# How to Perform Iteration on Sets in MDX

August 2011

## MDX with Microsoft SQL Server 2008 R2 Analysis Services Cookbook

 More than 80 recipes for enriching your Business Intelligence solutions with high-performance MDX calculations and flexible MDX queries in this book and eBook

(For more resources on Microsoft SQL Server, see here.)

Iteration is a very natural way of thinking for us humans. We set a starting point, we step into a loop, and we end when a condition is met. While we're looping, we can do whatever we want: check, take, leave, and modify items in that set. Being able to break down the problems in steps makes us feel that we have things under control. However, by breaking down the problem, the query performance often breaks down as well. Therefore, we have to be extra careful with iterations when data is concerned.

If there's a way to manipulate the collection of members as one item, one set, without cutting that set into small pieces and iterating on individual members, we should use it. It's not always easy to find that way, but we should at least try.

# Iterating on a set in order to reduce it

Start a new query in SSMS and check that you're working on the right database. Then write the following query:

`SELECT   { [Measures].[Customer Count],      [Measures].[Growth in Customer Base] } ON 0,   NON EMPTY   { [Date].[Fiscal].[Month].MEMBERS } ON 1FROM   [Adventure Works]WHERE   ( [Product].[Product Categories].[Subcategory].&[1] )`

The query returns fiscal months on rows and two measures: a count of customers and their growth compared to the previous month. Mountain bikes are in slicer.

Now let's see how we can get the number of days the growth was positive for each period.

## How to do it...

Follow these steps to reduce the initial set:

1. Create a new calculated measure in the query and name it Positive growth days.
2. Specify that you need descendants of current member on leaves.
3. Wrap around the FILTER() function and specify the condition which says that the growth measure should be greater than zero.
4. Apply the COUNT() function on a complete expression to get count of days.
5. The new calculated member's definition should look as follows, verify that it does.
`WITHMEMBER [Measures].[Positive growth days] AS  FILTER(    DESCENDANTS([Date].[Fiscal].CurrentMember, , leaves),    [Measures].[Growth in Customer Base] > 0       ).COUNT`
6. Add the measure on columns.
7. Run the query and observe if the results match the following image:

## How it works...

The task says we need to count days for each time period and use only positive ones. Therefore, it might seem appropriate to perform iteration, which, in this case, can be performed using the FILTER() function.

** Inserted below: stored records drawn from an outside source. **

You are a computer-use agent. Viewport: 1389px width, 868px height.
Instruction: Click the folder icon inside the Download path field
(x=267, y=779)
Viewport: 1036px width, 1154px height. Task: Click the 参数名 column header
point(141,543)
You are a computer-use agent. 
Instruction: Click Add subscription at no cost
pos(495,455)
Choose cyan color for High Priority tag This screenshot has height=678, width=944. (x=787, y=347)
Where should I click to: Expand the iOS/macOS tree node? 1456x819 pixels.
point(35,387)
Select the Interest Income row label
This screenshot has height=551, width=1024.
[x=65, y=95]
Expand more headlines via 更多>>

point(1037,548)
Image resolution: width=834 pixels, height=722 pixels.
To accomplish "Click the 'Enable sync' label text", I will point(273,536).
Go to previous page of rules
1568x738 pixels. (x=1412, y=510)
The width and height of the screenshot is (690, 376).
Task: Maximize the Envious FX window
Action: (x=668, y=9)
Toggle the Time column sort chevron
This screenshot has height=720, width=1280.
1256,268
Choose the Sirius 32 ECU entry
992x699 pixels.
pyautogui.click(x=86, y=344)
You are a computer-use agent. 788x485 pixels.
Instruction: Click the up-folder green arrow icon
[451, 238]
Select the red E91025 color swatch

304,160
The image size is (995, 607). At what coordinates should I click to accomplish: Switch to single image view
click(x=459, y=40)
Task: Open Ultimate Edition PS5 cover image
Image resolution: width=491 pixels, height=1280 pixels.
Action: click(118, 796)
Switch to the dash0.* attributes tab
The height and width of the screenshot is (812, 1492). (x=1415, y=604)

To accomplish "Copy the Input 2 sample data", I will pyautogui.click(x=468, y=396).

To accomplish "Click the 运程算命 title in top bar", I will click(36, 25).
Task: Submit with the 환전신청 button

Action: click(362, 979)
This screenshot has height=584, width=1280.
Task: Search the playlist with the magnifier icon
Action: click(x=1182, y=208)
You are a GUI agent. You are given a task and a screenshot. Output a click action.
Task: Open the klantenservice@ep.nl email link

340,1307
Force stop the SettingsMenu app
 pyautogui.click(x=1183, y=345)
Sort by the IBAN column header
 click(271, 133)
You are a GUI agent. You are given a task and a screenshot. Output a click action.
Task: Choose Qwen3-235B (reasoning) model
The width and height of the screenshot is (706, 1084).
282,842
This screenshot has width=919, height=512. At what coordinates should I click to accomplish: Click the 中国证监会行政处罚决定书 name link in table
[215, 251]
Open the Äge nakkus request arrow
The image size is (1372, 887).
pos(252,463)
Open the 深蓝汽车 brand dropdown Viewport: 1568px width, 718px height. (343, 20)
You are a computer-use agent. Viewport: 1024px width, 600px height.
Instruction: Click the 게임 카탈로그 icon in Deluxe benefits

But, there's a potential problem. We cannot expect to have days on rows, so we must use the DESCENDANTS() function to get all dates in the current context.

Finally, in order to get the number of items that came up upon filtering, we use the COUNT function.

## There's more...

Filter function is an iterative function which doesn't run in block mode, hence it will slow down the query. In the introduction, we said that it's always wise to search for an alternative if available. Let's see if something can be done here. A keen eye will notice a "count of filtered items" pattern in this expression. That pattern suggests the use of a set-based approach in the form of SUM-IF combination. The trick is to provide 1 for the True part of the condition taken from the FILTER() statement and null for the False part. The sum of one will be equivalent to the count of filtered items.

In other words, once rewritten, that same calculated member would look like this:

`MEMBER [Measures].[Positive growth days] AS  SUM(    Descendants([Date].[Fiscal].CurrentMember, , leaves),    IIF( [Measures].[Growth in Customer Base] > 0, 1, null)      )`

Execute the query using the new definition. Both the SUM() and the IIF() functions are optimized to run in the block mode, especially when one of the branches in IIF() is null. In this particular example, the impact on performance was not noticeable because the set of rows was relatively small. Applying this technique on large sets will result in drastic performance improvement as compared to the FILTER-COUNT approach. Be sure to remember that in future.

http://tinyurl.com/SumIIF

### Hints for query improvements

There are several ways you can avoid the FILTER() function in order to improve performance.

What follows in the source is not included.